===== DATA PROVIDED =====

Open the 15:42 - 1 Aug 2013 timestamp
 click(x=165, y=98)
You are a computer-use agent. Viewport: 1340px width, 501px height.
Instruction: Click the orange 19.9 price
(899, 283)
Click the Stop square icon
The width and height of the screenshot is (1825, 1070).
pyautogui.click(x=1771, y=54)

=====

◆ WHAT IS BEING ASKED
Reproduce these lines, substituting "red" for "orange" and leaving everything else unchanged.

◆ THE REPLY
Open the 15:42 - 1 Aug 2013 timestamp
 click(x=165, y=98)
You are a computer-use agent. Viewport: 1340px width, 501px height.
Instruction: Click the red 19.9 price
(899, 283)
Click the Stop square icon
The width and height of the screenshot is (1825, 1070).
pyautogui.click(x=1771, y=54)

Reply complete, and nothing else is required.